Until further notice, Stem is currently offering its lunch tasting menu (check website for offer availability) for half price making it an absolute bargain – so book now! The proud owner of three AA Rosettes, Stem is run day-to-day by Head Chef Sam Ashton-Booth and on the floor is general Manager Emma Underwood. The staff are so friendly here and the small, simple space is the perfect canvas to show off the menus. Comfortable, practical and very modern – but still retaining a bistro like setting.
We started with a couple of cocktails to settle us. An excellently crafted Negroni and a Bourbon & Hay. Both delicious, full of bite and very refreshing. My favourite way (and I think everyone else’s) is to look over any menu with a drink in hand – preferably a delicious Negroni.
As any good meal should, it started with some outstanding sourdough bread with whipped butter. If I owned my own restaurant the most important thing for me would always be the bread. It’s almost always the first thing you smell and eat and really sets the scene for the food you’re about to eat. Here it had a lovely crunchy crust. The inside was fluffy and chewy like a crumpet and the butter was fantastic. Served with the bread was some roasted shallot gougère’s which I’m glad to say were some of the best I’ve eaten. Light, fluffy and oozing cheese from the middle as you bite into them.
First of our dishes from the kitchen was a small wasabi decorated bowl filled with seabream, more wasabi and parsley. The fish was lovely and that wasabi gave just the right amount of heat and flavour. A surprisingly refined and delicate dish, with each flavour contributing the other perfectly.
Next to arrive was my favourite of the vegetarian courses. Steamed leek with Jerusalem artichoke. It didn’t give much away presentation wise, but everything was prepared with meticulous precision which you could taste in each bite. A little smokiness, earthy artichokes and juicy leeks. The latter is one of my favourite vegetables to eat, after Brussel sprouts. If the dish wasn’t already good enough, the Perigold truffle shavings made it so.

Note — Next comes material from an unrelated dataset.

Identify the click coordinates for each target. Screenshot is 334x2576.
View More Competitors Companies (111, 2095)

As we worked through the tasting menu, we realised Stem was already quickly becoming one of our favourite meals of 2019 and this piece of skate wing confirmed our suspicions. Another dish, cooked to such perfection. The wing was like eating two separate pieces of fish. The top was meaty and a firm. The bottom side was succulent and it melted away In the mouth. Served with calcot onions and monk’s beard, this dish is reason alone to visit.

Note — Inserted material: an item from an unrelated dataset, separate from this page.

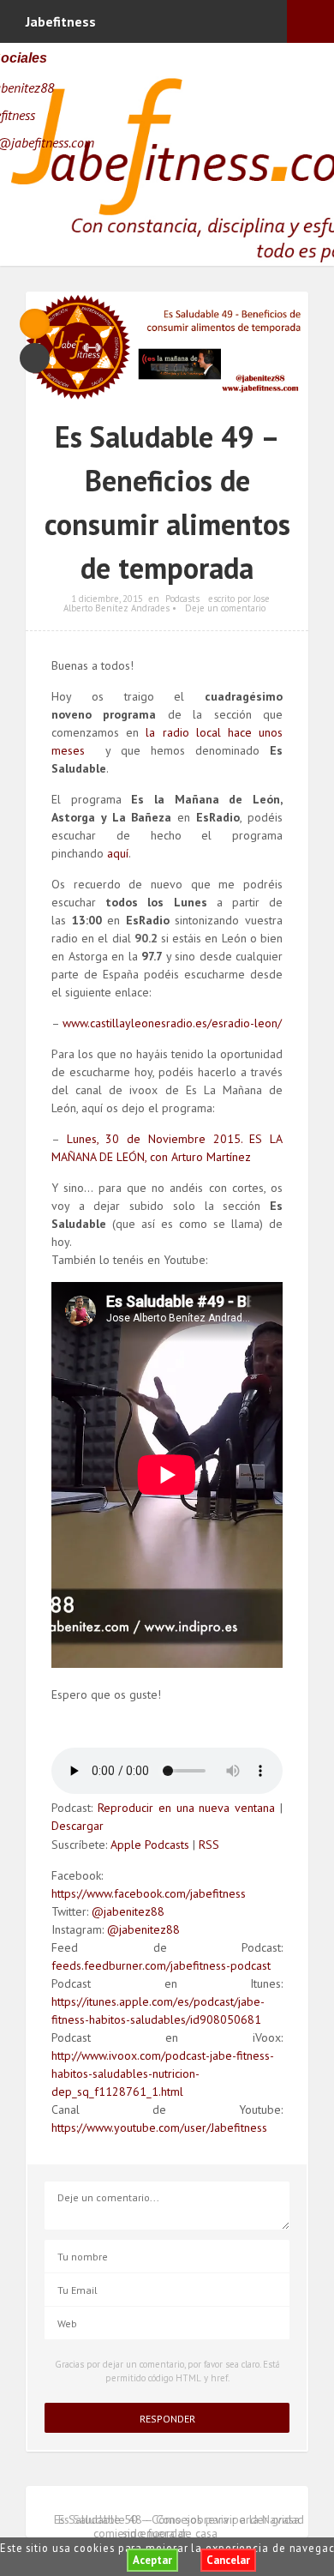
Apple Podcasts (149, 1844)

Potato gnocchi with lovage and Romanesco broccoli was a nice surprise, especially as the gnocchi was stuffed. I did enjoy this dish, but if being critical it was a little too “lovagey” in some mouthfuls packing quite a punch. Still, the quality of the gnocchi and texture was well worth it.
Another stunning plate of food was the roast beef fillet with grilled lettuce and cauliflower. The beef had a nice touch of age to it, the grilled lettuce is always a winner in my books and the cauliflower which had been turned into a glossy puree was caramelised, giving it a rich sweetness. The puree really was incredible, as was the jus which married everything on this plate together so beautifully. I couldn’t find fault in this dish whatsoever, other than I wanted more.
Lemon and basil foams (and gels) were the perfect palate cleanser, transitioning us into the dessert course. As a palate cleanser or pre-dessert – this was one of the most interesting I’ve had in a while.
Braeburn apple with vanilla ice cream and hazelnut, is how our dessert read on the menu. The vanilla ice cream seemed a bit more like a yogurt in flavour as opposed to vanilla (though I still loved it either way). The soft, juicy apples, hidden at the bottom of the bowl were topped with a thin & crispy pastry disc which reminded me of a palmier. Finished with caramelised hazelnuts, the only way of describing this dessert was as a sort of deconstructed tarte tatin – but also very different and very, very delicious.
There’s another restaurant not too far from Stem focusing on the tasting menu concept and it reminds me of that a lot (I won’t drop names). However, I feel like Stem is much more accomplished, exciting and refined. Given this restaurant is still relatively new (nearly a year), I have a feeling Stem is going to become even more special as its menus continue to evolve. We may have dined on a half price tasting menu, but even at full price this is a fantastic deal. Expect to eat a lot of expertly prepared food, drink a very interesting wine list focusing on smaller producers and enjoy relaxed, but polished service. Would we return? Absolutely.